Phospholipase D activity of human amnion cells stimulated with phorbol ester and bradykinin

We investigated the activity of phospholipase D (PLD) in human amnion cells labeled with [3H]oleate. The PLD activity was detected as signal-induced synthesis of phosphatidic acid (PA) and. in the presence of ethanol, phosphatidylethanol (PEt). The PLD was shown to be activated by phorbol, 12-myristate, 13-acetate (PMA), calcium ionophore A23187, oxytocin, bombesin and bradykinin, but not by platelet-activating factor (PAF) and epidermal growth factor (EGF). The amniotic PLD thus appeared to be activated by a variety of agonists but with a certain specificity to stimulators.

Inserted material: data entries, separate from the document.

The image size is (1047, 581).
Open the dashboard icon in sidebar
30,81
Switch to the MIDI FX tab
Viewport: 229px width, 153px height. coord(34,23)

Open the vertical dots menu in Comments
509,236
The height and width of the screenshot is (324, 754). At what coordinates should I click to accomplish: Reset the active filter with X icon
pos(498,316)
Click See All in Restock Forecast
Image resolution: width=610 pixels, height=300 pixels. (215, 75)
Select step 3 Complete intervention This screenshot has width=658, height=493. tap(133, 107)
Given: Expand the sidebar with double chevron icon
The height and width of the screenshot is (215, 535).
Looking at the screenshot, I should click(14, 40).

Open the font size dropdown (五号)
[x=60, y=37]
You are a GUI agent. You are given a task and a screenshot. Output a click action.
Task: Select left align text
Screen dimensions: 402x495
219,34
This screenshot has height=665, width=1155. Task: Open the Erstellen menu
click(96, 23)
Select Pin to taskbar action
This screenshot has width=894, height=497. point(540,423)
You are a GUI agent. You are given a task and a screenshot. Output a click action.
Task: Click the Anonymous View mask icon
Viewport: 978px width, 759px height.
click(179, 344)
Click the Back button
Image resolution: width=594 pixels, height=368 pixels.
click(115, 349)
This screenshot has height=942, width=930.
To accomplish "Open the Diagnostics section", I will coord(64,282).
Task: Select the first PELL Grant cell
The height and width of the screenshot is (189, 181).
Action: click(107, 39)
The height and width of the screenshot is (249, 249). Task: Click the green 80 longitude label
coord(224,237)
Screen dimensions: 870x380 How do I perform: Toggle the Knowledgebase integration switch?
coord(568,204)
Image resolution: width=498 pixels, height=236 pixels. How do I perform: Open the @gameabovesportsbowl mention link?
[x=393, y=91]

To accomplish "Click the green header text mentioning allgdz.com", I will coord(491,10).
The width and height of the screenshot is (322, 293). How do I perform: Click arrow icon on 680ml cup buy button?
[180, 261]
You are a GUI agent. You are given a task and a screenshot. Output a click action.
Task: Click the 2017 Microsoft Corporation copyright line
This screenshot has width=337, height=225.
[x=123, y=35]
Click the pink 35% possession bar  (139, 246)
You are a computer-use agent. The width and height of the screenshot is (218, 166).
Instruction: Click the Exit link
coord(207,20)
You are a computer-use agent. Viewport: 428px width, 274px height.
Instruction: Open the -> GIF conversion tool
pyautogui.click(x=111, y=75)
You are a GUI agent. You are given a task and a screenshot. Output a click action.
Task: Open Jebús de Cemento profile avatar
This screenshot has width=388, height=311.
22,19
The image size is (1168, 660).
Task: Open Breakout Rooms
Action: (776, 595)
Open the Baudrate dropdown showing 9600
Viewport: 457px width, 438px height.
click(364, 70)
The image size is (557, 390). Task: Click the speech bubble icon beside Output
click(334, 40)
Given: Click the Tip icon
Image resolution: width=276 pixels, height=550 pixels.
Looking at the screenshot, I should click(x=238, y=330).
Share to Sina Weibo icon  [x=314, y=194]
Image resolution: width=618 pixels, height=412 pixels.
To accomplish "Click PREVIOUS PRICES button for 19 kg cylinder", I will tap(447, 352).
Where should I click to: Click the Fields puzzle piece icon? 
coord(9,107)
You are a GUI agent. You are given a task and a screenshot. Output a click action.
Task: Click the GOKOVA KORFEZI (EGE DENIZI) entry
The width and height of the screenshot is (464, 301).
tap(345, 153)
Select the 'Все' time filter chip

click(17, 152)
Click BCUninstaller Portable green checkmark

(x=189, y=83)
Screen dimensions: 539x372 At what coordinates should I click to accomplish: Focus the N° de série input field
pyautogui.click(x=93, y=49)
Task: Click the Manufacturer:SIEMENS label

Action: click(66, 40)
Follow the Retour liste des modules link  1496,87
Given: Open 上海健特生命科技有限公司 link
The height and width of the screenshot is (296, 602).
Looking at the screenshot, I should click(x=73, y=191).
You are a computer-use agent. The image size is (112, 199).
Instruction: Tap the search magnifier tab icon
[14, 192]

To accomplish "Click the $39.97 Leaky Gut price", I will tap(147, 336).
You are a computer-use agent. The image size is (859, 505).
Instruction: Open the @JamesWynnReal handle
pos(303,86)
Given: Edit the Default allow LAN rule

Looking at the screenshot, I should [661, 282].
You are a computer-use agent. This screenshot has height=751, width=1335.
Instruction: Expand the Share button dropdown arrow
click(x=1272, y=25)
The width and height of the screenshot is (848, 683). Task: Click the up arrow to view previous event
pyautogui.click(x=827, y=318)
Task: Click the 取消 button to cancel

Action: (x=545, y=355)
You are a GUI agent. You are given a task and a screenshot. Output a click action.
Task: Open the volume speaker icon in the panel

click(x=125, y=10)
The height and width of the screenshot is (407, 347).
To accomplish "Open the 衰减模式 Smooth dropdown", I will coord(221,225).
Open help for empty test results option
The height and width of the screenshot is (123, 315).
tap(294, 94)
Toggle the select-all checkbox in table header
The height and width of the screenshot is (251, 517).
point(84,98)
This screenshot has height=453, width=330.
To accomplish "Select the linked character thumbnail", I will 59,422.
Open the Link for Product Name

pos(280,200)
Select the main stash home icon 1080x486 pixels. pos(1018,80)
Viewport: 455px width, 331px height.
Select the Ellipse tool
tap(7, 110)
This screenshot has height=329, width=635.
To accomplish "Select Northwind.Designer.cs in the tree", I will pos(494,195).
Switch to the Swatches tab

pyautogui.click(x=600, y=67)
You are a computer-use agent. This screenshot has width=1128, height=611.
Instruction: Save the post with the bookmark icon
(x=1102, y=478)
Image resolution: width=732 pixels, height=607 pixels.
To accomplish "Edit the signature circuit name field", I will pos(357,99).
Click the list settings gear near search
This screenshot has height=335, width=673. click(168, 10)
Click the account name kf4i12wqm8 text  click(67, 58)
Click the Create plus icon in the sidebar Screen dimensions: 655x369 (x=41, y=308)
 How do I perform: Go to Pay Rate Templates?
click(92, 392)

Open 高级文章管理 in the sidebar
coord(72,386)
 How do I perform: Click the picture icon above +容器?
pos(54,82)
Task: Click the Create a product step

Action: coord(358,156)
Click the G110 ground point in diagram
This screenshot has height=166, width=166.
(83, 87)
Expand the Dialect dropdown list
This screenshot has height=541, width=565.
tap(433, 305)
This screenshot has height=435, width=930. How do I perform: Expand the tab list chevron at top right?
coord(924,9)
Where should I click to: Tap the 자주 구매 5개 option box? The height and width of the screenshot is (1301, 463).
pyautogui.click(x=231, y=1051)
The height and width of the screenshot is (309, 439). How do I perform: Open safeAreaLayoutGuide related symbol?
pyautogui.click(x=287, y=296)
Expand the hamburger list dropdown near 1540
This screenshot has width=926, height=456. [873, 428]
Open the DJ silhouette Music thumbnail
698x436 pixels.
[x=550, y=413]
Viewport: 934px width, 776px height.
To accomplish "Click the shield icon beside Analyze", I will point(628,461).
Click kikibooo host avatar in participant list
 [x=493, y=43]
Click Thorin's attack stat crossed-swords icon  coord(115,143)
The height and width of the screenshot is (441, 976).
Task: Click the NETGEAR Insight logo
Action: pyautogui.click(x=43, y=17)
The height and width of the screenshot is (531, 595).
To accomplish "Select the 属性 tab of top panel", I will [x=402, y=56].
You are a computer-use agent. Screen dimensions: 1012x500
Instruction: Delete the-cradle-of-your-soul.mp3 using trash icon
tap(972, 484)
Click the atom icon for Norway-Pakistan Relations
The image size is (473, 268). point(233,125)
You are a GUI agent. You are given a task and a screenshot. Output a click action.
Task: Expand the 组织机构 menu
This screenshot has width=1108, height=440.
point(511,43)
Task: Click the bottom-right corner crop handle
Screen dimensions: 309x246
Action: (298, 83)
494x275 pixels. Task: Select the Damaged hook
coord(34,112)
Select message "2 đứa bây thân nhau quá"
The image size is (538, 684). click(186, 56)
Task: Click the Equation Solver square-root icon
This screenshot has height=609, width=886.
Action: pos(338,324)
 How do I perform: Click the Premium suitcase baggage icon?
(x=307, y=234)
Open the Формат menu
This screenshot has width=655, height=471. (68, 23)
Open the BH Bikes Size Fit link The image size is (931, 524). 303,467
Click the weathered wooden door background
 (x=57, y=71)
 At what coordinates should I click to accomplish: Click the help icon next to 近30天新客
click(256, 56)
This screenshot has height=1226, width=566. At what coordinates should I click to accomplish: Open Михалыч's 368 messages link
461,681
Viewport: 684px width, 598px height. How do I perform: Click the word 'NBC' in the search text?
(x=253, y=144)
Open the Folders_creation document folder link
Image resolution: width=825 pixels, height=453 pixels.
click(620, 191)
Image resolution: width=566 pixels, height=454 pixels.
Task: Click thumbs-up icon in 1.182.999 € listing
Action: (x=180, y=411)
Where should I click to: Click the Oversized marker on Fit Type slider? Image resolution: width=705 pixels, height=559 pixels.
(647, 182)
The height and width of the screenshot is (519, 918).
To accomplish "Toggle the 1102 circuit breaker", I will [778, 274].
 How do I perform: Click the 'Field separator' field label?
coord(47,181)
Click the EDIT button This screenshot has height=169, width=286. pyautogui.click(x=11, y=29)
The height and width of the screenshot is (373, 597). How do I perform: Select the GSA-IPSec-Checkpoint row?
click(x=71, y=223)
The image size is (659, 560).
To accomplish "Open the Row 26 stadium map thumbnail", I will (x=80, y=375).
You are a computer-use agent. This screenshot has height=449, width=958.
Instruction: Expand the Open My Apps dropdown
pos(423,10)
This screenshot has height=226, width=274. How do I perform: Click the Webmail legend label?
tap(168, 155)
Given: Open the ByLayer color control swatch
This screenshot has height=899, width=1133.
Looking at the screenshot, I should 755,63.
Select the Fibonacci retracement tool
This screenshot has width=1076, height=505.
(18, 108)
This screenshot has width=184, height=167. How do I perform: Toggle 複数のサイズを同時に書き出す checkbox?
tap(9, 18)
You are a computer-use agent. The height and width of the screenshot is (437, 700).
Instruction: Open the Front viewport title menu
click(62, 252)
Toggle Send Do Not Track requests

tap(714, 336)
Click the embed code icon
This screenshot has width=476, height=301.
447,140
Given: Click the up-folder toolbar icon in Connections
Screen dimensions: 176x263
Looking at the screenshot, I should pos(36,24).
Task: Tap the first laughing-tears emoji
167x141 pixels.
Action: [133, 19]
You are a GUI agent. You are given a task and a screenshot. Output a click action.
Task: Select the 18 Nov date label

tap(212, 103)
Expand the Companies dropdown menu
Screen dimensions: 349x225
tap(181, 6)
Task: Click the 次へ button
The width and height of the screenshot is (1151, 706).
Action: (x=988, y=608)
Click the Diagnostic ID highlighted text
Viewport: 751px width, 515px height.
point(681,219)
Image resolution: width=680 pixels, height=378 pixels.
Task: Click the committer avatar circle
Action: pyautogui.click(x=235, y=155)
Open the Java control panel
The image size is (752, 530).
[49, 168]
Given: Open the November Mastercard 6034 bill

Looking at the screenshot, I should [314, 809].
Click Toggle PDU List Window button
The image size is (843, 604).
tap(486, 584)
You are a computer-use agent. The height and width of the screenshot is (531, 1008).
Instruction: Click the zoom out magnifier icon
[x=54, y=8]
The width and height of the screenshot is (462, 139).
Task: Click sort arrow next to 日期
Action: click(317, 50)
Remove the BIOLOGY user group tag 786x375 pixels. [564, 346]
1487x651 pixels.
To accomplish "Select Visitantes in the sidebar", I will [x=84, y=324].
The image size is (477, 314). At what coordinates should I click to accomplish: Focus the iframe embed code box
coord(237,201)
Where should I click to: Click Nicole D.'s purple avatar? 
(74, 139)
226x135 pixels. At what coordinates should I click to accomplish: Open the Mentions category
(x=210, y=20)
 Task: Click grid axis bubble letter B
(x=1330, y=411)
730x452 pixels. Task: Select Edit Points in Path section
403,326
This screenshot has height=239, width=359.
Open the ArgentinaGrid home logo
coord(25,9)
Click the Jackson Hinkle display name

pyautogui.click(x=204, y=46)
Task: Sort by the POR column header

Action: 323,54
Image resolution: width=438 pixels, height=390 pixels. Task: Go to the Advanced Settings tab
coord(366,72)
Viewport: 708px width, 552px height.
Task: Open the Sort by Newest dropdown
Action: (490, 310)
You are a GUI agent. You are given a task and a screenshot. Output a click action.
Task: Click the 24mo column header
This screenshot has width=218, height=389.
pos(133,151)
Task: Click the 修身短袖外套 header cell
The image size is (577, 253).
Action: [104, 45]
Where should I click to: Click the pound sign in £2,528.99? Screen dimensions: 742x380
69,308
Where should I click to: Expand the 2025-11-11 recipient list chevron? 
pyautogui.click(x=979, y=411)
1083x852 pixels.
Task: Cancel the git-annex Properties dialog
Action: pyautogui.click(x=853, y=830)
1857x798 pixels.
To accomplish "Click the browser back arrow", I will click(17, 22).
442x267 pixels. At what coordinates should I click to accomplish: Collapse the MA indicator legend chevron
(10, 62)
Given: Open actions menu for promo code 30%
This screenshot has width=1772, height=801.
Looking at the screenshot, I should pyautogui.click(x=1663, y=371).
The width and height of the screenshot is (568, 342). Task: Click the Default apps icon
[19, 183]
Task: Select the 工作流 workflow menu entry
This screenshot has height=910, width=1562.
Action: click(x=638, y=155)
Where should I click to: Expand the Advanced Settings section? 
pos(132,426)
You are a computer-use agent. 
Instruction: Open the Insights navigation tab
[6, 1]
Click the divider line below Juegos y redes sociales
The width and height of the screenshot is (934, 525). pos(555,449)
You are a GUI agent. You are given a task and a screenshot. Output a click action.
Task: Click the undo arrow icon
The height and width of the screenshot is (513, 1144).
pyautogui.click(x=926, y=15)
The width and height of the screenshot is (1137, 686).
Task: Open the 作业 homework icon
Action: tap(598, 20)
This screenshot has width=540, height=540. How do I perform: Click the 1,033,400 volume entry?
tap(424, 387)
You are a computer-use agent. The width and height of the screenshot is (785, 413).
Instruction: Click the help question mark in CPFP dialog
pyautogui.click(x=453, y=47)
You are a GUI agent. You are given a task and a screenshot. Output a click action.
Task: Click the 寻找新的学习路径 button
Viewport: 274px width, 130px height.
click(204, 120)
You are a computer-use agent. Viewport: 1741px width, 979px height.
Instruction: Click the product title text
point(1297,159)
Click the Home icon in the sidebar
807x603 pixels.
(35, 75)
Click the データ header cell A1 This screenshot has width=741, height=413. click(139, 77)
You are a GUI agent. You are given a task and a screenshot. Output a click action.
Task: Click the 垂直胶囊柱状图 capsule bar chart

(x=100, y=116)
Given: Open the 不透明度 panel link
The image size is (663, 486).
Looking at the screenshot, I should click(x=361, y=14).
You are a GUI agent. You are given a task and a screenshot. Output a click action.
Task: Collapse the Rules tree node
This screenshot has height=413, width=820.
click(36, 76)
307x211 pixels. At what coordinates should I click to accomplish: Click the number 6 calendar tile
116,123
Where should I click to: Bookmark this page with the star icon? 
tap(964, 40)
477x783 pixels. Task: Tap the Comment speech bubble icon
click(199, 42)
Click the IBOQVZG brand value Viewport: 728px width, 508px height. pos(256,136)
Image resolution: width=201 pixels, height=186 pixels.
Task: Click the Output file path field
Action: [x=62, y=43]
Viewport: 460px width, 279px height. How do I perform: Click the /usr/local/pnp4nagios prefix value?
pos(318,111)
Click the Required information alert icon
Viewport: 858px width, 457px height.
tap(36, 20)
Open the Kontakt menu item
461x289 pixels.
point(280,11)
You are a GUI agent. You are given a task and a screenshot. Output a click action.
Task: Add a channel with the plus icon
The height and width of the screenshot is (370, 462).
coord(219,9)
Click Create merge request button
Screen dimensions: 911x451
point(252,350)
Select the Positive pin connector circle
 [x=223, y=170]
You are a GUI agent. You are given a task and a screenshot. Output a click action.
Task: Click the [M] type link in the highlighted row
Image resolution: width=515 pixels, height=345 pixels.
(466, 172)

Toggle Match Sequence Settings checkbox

We examined the mode of the PLD activation using PMA (20 nM) and bradykinin (1 μM) as model stimulators. PMA and bradykinin elicited a rapid and sustained response with the peaks of PA-labeling attained at 5 and < l min after stimulation, respectively. In both cases, there was a concomitant rise of diacylglycerol (DG), and the PA accumulation was suppressed by ethanol at the expense of labeling of PEt. The PA synthesis caused by the two stimulators was similarly inhibited by staurosporine and by a chronic treatment with PMA (100 nM for 24 h), suggesting that the activation of PLD is linked to the action of protein kinase C. With the cells labeled with radioactive choline and ethanolamine, we found that the amniotic PLD hydrolyzed almost equally phosphatidylcholine and phosphatidyl ethanolamine. Although bradykinin and PMA stimulated cellular PLD to a comparable extent, prostaglandin (PG)E2 release was not stimulated by bradykinin in contrast to the marked effect by PMA. Further work is thus needed to clarify the significance of the novel PLD signaling pathway in the function of amnion cells.